**Aim of the task**
Copy out all of the records, exactly as they appear.

──────── Source data

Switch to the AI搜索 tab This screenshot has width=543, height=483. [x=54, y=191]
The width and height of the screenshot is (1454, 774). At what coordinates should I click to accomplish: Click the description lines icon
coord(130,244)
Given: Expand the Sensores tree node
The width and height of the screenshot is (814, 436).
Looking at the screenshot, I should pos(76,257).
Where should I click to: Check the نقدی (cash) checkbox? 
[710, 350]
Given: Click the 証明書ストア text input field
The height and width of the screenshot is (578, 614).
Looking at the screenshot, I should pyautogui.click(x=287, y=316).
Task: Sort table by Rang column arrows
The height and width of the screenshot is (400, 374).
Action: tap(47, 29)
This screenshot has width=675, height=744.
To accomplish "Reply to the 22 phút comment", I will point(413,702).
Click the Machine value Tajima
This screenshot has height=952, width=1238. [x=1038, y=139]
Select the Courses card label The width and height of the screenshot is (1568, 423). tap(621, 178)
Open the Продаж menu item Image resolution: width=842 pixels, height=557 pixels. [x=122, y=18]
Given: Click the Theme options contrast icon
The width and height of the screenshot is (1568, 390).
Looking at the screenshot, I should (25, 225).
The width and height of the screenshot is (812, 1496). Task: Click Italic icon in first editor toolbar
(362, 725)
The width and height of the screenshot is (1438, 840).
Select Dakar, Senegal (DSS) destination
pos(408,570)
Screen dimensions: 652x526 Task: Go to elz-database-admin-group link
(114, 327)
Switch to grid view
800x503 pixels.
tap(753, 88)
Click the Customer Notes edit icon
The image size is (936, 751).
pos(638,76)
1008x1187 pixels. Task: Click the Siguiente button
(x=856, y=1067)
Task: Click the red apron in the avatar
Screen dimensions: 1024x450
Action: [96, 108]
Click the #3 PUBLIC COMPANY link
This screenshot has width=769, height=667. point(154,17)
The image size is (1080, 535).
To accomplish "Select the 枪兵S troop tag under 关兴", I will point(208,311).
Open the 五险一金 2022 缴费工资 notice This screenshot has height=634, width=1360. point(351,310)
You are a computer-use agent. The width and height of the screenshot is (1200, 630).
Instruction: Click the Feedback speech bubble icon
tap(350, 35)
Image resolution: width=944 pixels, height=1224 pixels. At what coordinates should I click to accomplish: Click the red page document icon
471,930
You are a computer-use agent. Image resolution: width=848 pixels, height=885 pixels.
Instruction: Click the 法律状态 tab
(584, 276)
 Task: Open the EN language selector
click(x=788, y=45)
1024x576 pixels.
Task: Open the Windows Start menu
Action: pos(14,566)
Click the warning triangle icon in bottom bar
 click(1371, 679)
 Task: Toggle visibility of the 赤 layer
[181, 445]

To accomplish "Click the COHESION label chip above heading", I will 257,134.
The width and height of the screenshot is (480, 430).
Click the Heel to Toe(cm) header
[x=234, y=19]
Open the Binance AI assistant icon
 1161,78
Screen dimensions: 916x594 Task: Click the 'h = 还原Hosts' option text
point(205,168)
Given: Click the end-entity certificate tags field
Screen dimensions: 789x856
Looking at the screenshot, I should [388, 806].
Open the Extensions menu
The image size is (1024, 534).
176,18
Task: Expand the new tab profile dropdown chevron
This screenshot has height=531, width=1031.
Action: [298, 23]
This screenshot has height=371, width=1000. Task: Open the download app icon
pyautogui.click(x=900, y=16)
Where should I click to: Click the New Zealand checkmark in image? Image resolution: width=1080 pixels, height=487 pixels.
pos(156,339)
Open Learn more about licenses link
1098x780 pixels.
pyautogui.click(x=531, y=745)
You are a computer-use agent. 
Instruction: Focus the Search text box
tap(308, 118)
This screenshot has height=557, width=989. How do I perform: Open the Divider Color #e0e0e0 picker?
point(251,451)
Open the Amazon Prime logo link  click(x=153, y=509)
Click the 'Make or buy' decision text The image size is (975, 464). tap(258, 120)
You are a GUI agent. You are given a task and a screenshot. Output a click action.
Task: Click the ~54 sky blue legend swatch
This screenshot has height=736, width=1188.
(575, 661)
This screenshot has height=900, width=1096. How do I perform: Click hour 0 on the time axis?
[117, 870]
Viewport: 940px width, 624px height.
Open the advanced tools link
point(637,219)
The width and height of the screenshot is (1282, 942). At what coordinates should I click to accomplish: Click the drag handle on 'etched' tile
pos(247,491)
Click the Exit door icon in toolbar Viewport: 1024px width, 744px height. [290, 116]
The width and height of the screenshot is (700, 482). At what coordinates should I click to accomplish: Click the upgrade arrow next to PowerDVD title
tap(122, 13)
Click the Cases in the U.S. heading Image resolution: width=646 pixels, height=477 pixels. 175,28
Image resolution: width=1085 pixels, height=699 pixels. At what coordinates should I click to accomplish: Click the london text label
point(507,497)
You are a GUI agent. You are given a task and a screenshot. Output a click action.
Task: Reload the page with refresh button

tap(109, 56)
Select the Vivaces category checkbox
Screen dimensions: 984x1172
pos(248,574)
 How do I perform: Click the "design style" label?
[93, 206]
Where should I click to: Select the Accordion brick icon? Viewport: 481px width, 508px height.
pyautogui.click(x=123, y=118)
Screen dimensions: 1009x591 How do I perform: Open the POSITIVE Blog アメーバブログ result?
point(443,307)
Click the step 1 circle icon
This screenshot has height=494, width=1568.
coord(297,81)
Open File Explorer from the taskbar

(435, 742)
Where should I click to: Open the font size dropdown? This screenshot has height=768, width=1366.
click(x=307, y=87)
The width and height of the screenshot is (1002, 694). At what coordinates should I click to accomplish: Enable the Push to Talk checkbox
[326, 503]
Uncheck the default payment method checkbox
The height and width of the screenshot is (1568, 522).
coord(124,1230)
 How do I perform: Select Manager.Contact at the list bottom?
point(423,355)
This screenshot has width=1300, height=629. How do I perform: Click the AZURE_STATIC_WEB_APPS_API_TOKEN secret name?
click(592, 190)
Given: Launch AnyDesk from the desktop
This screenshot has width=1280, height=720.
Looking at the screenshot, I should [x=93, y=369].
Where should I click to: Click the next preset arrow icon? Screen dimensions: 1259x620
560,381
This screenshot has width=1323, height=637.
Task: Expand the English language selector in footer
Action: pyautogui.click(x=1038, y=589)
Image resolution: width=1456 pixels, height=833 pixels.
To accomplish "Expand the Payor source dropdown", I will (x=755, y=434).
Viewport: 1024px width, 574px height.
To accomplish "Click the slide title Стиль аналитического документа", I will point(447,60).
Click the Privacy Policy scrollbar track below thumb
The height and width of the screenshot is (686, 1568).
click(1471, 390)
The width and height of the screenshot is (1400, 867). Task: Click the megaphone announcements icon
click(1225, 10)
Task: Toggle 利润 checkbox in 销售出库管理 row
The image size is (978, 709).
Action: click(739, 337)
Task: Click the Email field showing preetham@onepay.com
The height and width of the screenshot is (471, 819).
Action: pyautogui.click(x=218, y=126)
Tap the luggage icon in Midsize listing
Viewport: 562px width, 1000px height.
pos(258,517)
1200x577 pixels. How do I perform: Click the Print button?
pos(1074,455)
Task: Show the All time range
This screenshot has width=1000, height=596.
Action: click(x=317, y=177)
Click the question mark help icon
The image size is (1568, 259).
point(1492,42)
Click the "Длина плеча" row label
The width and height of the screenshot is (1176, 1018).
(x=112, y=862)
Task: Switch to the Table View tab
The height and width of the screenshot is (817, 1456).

────────────────

**Answer to this problem**
Switch to the AI搜索 tab This screenshot has width=543, height=483. [x=54, y=191]
The width and height of the screenshot is (1454, 774). At what coordinates should I click to accomplish: Click the description lines icon
coord(130,244)
Given: Expand the Sensores tree node
The width and height of the screenshot is (814, 436).
Looking at the screenshot, I should pos(76,257).
Where should I click to: Check the نقدی (cash) checkbox? 
[710, 350]
Given: Click the 証明書ストア text input field
The height and width of the screenshot is (578, 614).
Looking at the screenshot, I should pyautogui.click(x=287, y=316).
Task: Sort table by Rang column arrows
The height and width of the screenshot is (400, 374).
Action: tap(47, 29)
This screenshot has width=675, height=744.
To accomplish "Reply to the 22 phút comment", I will point(413,702).
Click the Machine value Tajima
This screenshot has height=952, width=1238. [x=1038, y=139]
Select the Courses card label The width and height of the screenshot is (1568, 423). tap(621, 178)
Open the Продаж menu item Image resolution: width=842 pixels, height=557 pixels. [x=122, y=18]
Given: Click the Theme options contrast icon
The width and height of the screenshot is (1568, 390).
Looking at the screenshot, I should (25, 225).
The width and height of the screenshot is (812, 1496). Task: Click Italic icon in first editor toolbar
(362, 725)
The width and height of the screenshot is (1438, 840).
Select Dakar, Senegal (DSS) destination
pos(408,570)
Screen dimensions: 652x526 Task: Go to elz-database-admin-group link
(114, 327)
Switch to grid view
800x503 pixels.
tap(753, 88)
Click the Customer Notes edit icon
The image size is (936, 751).
pos(638,76)
1008x1187 pixels. Task: Click the Siguiente button
(x=856, y=1067)
Task: Click the red apron in the avatar
Screen dimensions: 1024x450
Action: [96, 108]
Click the #3 PUBLIC COMPANY link
This screenshot has width=769, height=667. point(154,17)
The image size is (1080, 535).
To accomplish "Select the 枪兵S troop tag under 关兴", I will point(208,311).
Open the 五险一金 2022 缴费工资 notice This screenshot has height=634, width=1360. point(351,310)
You are a computer-use agent. The width and height of the screenshot is (1200, 630).
Instruction: Click the Feedback speech bubble icon
tap(350, 35)
Image resolution: width=944 pixels, height=1224 pixels. At what coordinates should I click to accomplish: Click the red page document icon
471,930
You are a computer-use agent. Image resolution: width=848 pixels, height=885 pixels.
Instruction: Click the 法律状态 tab
(584, 276)
 Task: Open the EN language selector
click(x=788, y=45)
1024x576 pixels.
Task: Open the Windows Start menu
Action: pos(14,566)
Click the warning triangle icon in bottom bar
 click(1371, 679)
 Task: Toggle visibility of the 赤 layer
[181, 445]

To accomplish "Click the COHESION label chip above heading", I will 257,134.
The width and height of the screenshot is (480, 430).
Click the Heel to Toe(cm) header
[x=234, y=19]
Open the Binance AI assistant icon
 1161,78
Screen dimensions: 916x594 Task: Click the 'h = 还原Hosts' option text
point(205,168)
Given: Click the end-entity certificate tags field
Screen dimensions: 789x856
Looking at the screenshot, I should [388, 806].
Open the Extensions menu
The image size is (1024, 534).
176,18
Task: Expand the new tab profile dropdown chevron
This screenshot has height=531, width=1031.
Action: [298, 23]
This screenshot has height=371, width=1000. Task: Open the download app icon
pyautogui.click(x=900, y=16)
Where should I click to: Click the New Zealand checkmark in image? Image resolution: width=1080 pixels, height=487 pixels.
pos(156,339)
Open Learn more about licenses link
1098x780 pixels.
pyautogui.click(x=531, y=745)
You are a computer-use agent. 
Instruction: Focus the Search text box
tap(308, 118)
This screenshot has height=557, width=989. How do I perform: Open the Divider Color #e0e0e0 picker?
point(251,451)
Open the Amazon Prime logo link  click(x=153, y=509)
Click the 'Make or buy' decision text The image size is (975, 464). tap(258, 120)
You are a GUI agent. You are given a task and a screenshot. Output a click action.
Task: Click the ~54 sky blue legend swatch
This screenshot has height=736, width=1188.
(575, 661)
This screenshot has height=900, width=1096. How do I perform: Click hour 0 on the time axis?
[117, 870]
Viewport: 940px width, 624px height.
Open the advanced tools link
point(637,219)
The width and height of the screenshot is (1282, 942). At what coordinates should I click to accomplish: Click the drag handle on 'etched' tile
pos(247,491)
Click the Exit door icon in toolbar Viewport: 1024px width, 744px height. [290, 116]
The width and height of the screenshot is (700, 482). At what coordinates should I click to accomplish: Click the upgrade arrow next to PowerDVD title
tap(122, 13)
Click the Cases in the U.S. heading Image resolution: width=646 pixels, height=477 pixels. 175,28
Image resolution: width=1085 pixels, height=699 pixels. At what coordinates should I click to accomplish: Click the london text label
point(507,497)
You are a GUI agent. You are given a task and a screenshot. Output a click action.
Task: Reload the page with refresh button

tap(109, 56)
Select the Vivaces category checkbox
Screen dimensions: 984x1172
pos(248,574)
 How do I perform: Click the "design style" label?
[93, 206]
Where should I click to: Select the Accordion brick icon? Viewport: 481px width, 508px height.
pyautogui.click(x=123, y=118)
Screen dimensions: 1009x591 How do I perform: Open the POSITIVE Blog アメーバブログ result?
point(443,307)
Click the step 1 circle icon
This screenshot has height=494, width=1568.
coord(297,81)
Open File Explorer from the taskbar

(435, 742)
Where should I click to: Open the font size dropdown? This screenshot has height=768, width=1366.
click(x=307, y=87)
The width and height of the screenshot is (1002, 694). At what coordinates should I click to accomplish: Enable the Push to Talk checkbox
[326, 503]
Uncheck the default payment method checkbox
The height and width of the screenshot is (1568, 522).
coord(124,1230)
 How do I perform: Select Manager.Contact at the list bottom?
point(423,355)
This screenshot has width=1300, height=629. How do I perform: Click the AZURE_STATIC_WEB_APPS_API_TOKEN secret name?
click(592, 190)
Given: Launch AnyDesk from the desktop
This screenshot has width=1280, height=720.
Looking at the screenshot, I should [x=93, y=369].
Where should I click to: Click the next preset arrow icon? Screen dimensions: 1259x620
560,381
This screenshot has width=1323, height=637.
Task: Expand the English language selector in footer
Action: pyautogui.click(x=1038, y=589)
Image resolution: width=1456 pixels, height=833 pixels.
To accomplish "Expand the Payor source dropdown", I will (x=755, y=434).
Viewport: 1024px width, 574px height.
To accomplish "Click the slide title Стиль аналитического документа", I will point(447,60).
Click the Privacy Policy scrollbar track below thumb
The height and width of the screenshot is (686, 1568).
click(1471, 390)
The width and height of the screenshot is (1400, 867). Task: Click the megaphone announcements icon
click(1225, 10)
Task: Toggle 利润 checkbox in 销售出库管理 row
The image size is (978, 709).
Action: click(739, 337)
Task: Click the Email field showing preetham@onepay.com
The height and width of the screenshot is (471, 819).
Action: pyautogui.click(x=218, y=126)
Tap the luggage icon in Midsize listing
Viewport: 562px width, 1000px height.
pos(258,517)
1200x577 pixels. How do I perform: Click the Print button?
pos(1074,455)
Task: Show the All time range
This screenshot has width=1000, height=596.
Action: click(x=317, y=177)
Click the question mark help icon
The image size is (1568, 259).
point(1492,42)
Click the "Длина плеча" row label
The width and height of the screenshot is (1176, 1018).
(x=112, y=862)
Task: Switch to the Table View tab
The height and width of the screenshot is (817, 1456).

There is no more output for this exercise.